If you invest in Google (GOOG), the mid February release of the Google 2009 10-K is the once-a-year tickler time to remind yourself what Google is. It is not a consumer software company. It is not an advertising or media company.
Google begins its 10-K with the statement:
"Google is a global technology leader..."
As such Google doesn't compare itself against Amazon or eBay, Disney or McGraw Hill. If you think of Google in that way instead of as an enteprise software market leader along with IBM, Microsoft (MSFT), Oracle (ORCL) and SAP, you do so at odds with the founders and other insiders that control 70% of the votes. If Eric, Larry and Sergey think they own a technology company, Google is a technology company.

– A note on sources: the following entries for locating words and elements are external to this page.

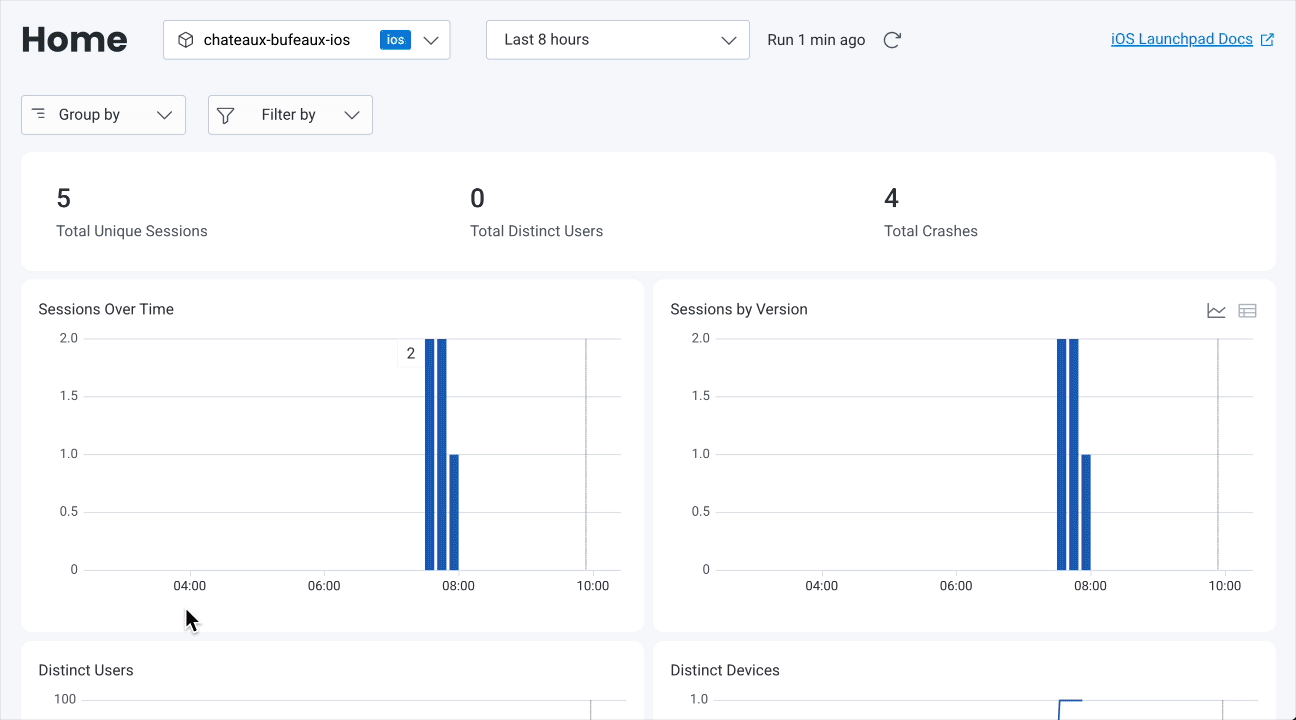Click the blue ios platform badge
Screen dimensions: 1296x720
(x=395, y=40)
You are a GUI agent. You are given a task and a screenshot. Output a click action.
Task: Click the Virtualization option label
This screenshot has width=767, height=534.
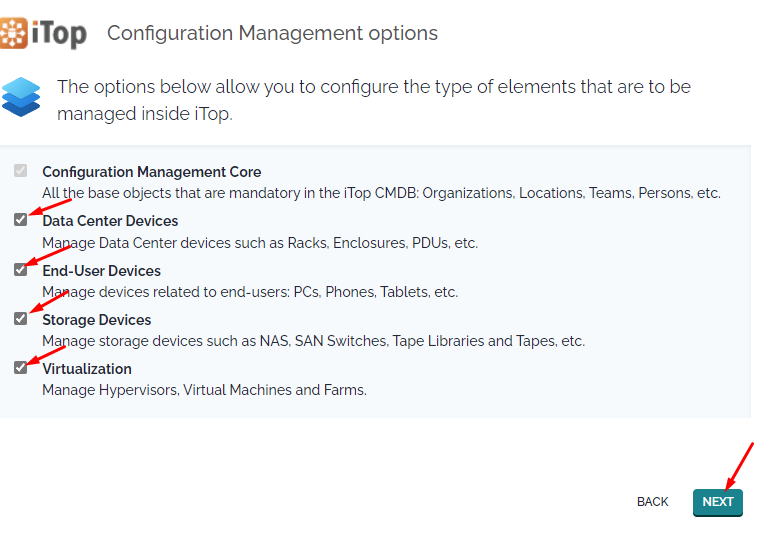pos(87,369)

So instead, think of Google this way: Primarily Google indexes information and web sites on its extremely large worldwide server farms in order to facilitate free Internet searches that help Google “sell” marketing enterprise applications. Brilliantly these enterprise software sales are monetized by over $20 billion in advertising revenue annually instead of boring old license and maintenance contracts. But Google is still an enterprise software company.

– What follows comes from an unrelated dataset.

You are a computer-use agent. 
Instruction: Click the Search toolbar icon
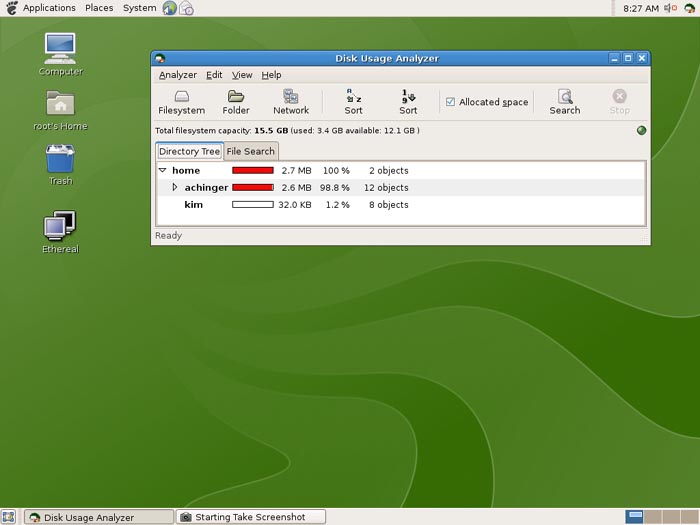click(564, 102)
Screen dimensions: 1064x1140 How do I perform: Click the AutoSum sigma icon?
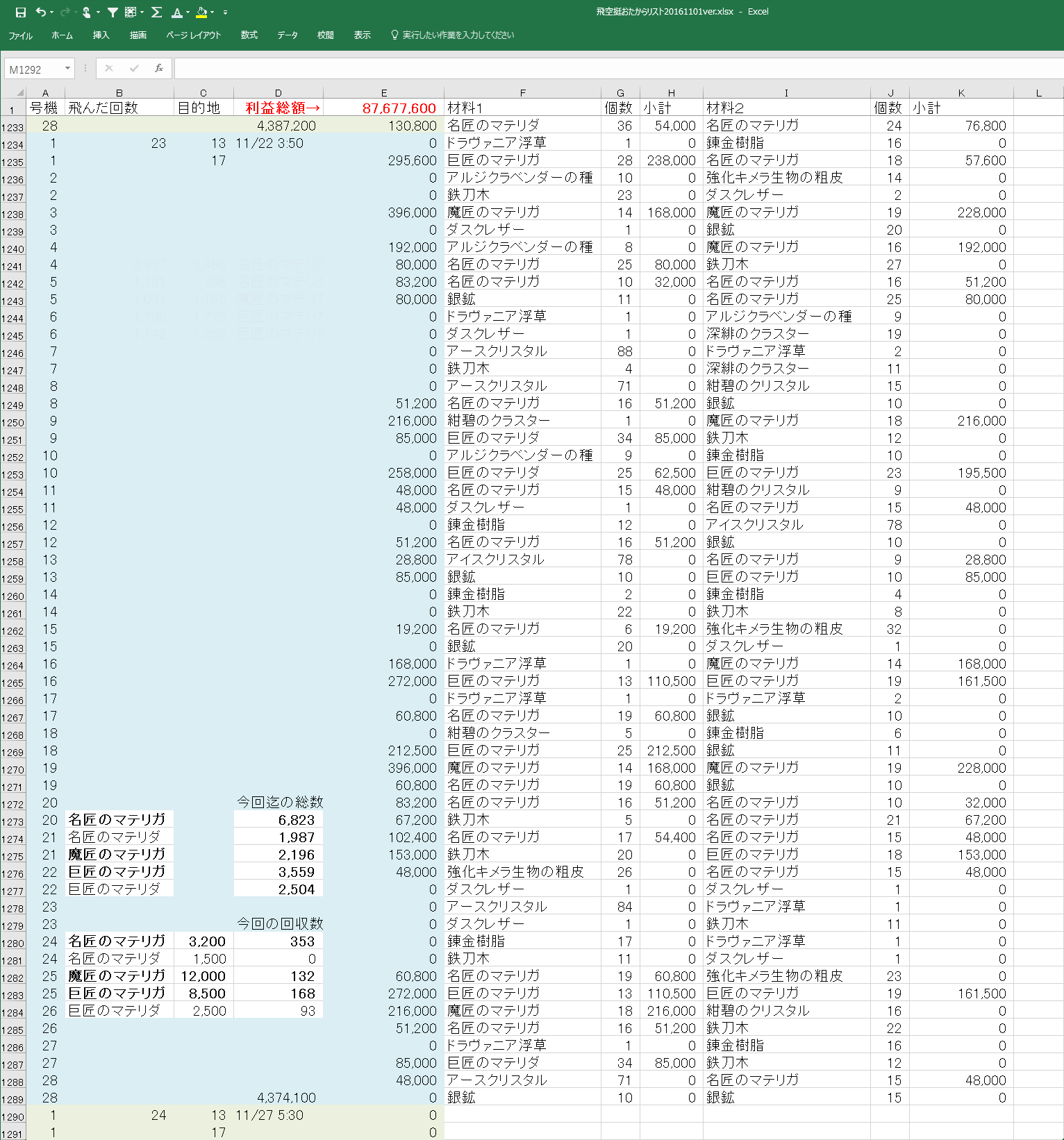(156, 12)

The Google Adsense and Adwords applications are most relevant to advertising agencies but useful to enterprises in all industries, who Google calls “content owners,” that market via the Internet. As an aside but not to worry, the patent to Google’s indexing/search technology called PageRank is owned by Stanford University, not Google. Google licenses it exclusively through 2011 and non exclusively perpetually. Stanford’s patent expires in 2017.
Searching on google.com is done primarily by consumers, which is what makes the marketing applications so interesting to advertisers (and which is what makes some investors think of it as a consumer software company). But Google’s search functionality has some enterprise applicability as well. In fact, the indexing/search software was initially sold in the more common, to enterprises, perpetual-license/annual support-contract manner and Google realizes more than $100 million in revenue annually under these more traditional terms and conditions.

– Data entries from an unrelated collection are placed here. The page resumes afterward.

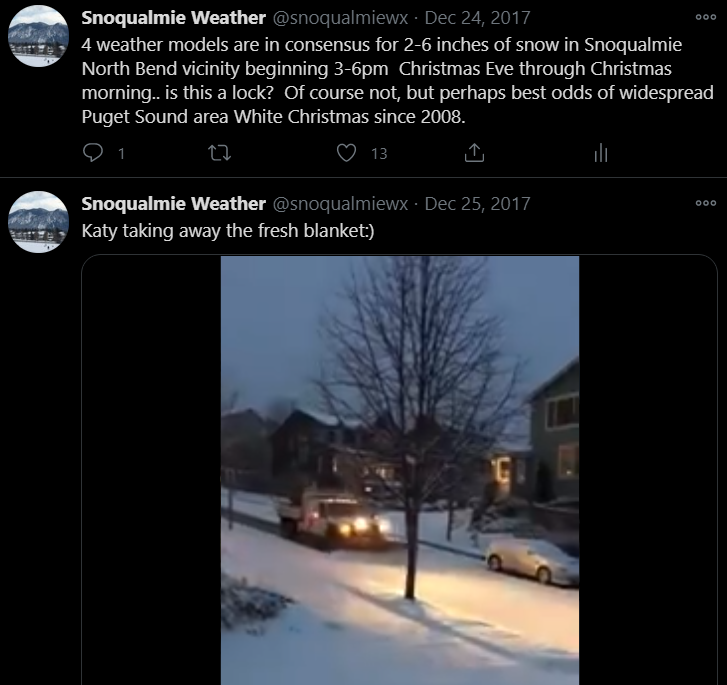Click the like count 13 on first tweet
The image size is (727, 685).
point(379,154)
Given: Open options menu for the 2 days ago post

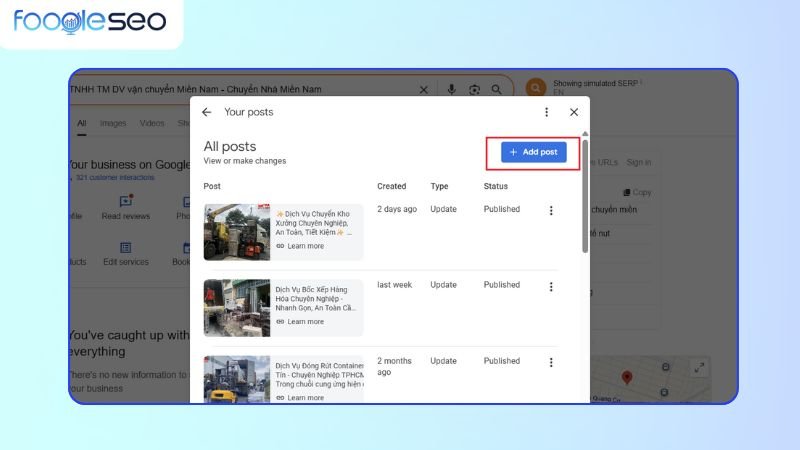Looking at the screenshot, I should point(551,210).
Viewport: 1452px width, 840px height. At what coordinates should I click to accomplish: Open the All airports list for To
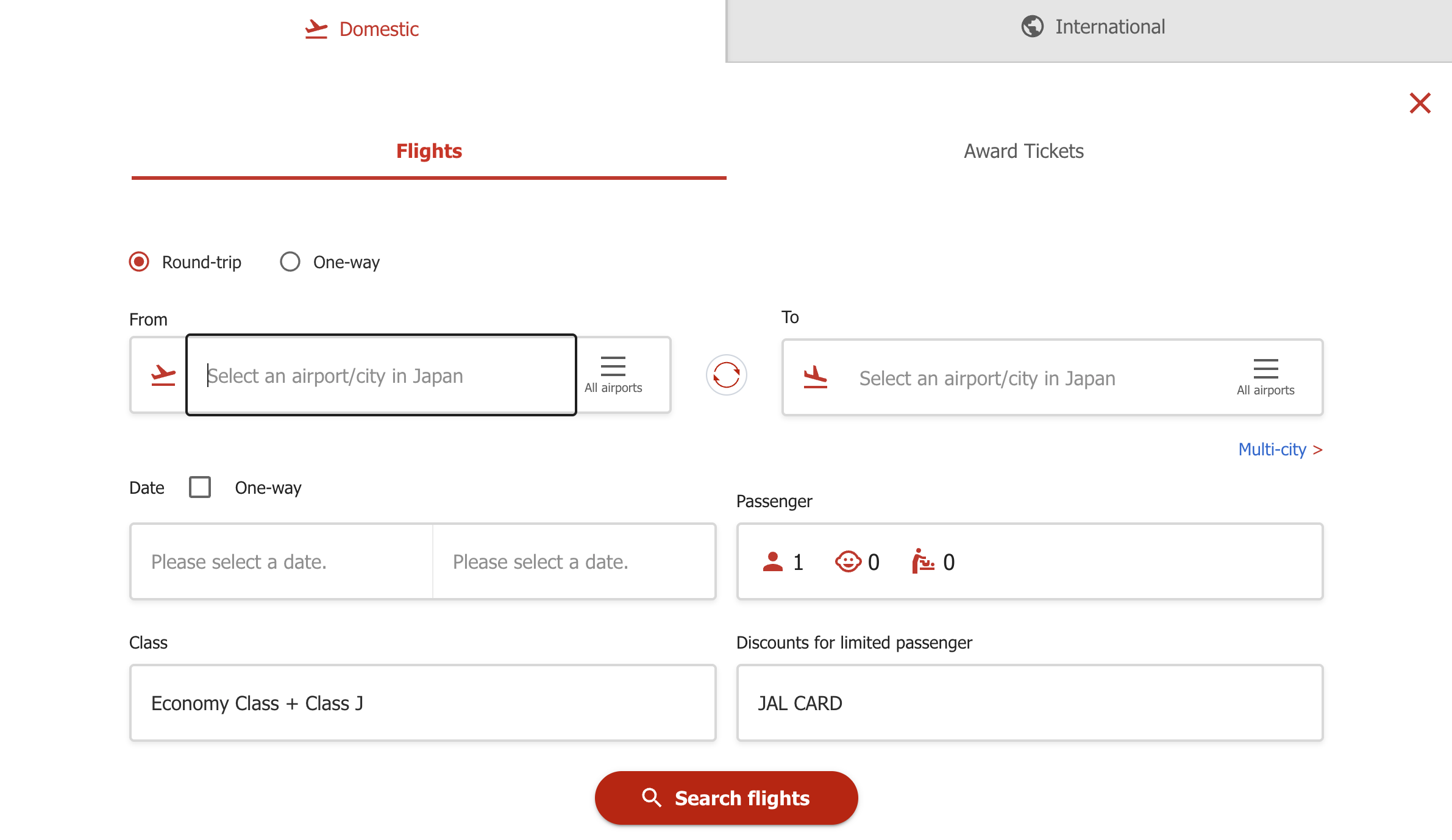point(1265,377)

Over the 12 years since its founding, Google has added mapping, office productivity, messaging and other applications such as YouTube that also appeals to consumers. Google also monetizes these adjunct applications primarily via advertising revenue and secondarily via traditional licensing/support terms and conditions.
Google has also added operating and security software and a browser to its product line up, some of which is especially tuned to mobile devices. Google believes the operating software and browser improves the performance of all of the above applications software on such devices as compared to more general-purpose operating software and browsers. Google hopes program developers will adopt its Chrome and Android operating software and browser via open source terms and conditions in order to make the more important applications software even more popular.
That's the company you are investing in if you invest in Google. Boring but lucrative if you understood that and got out at the top.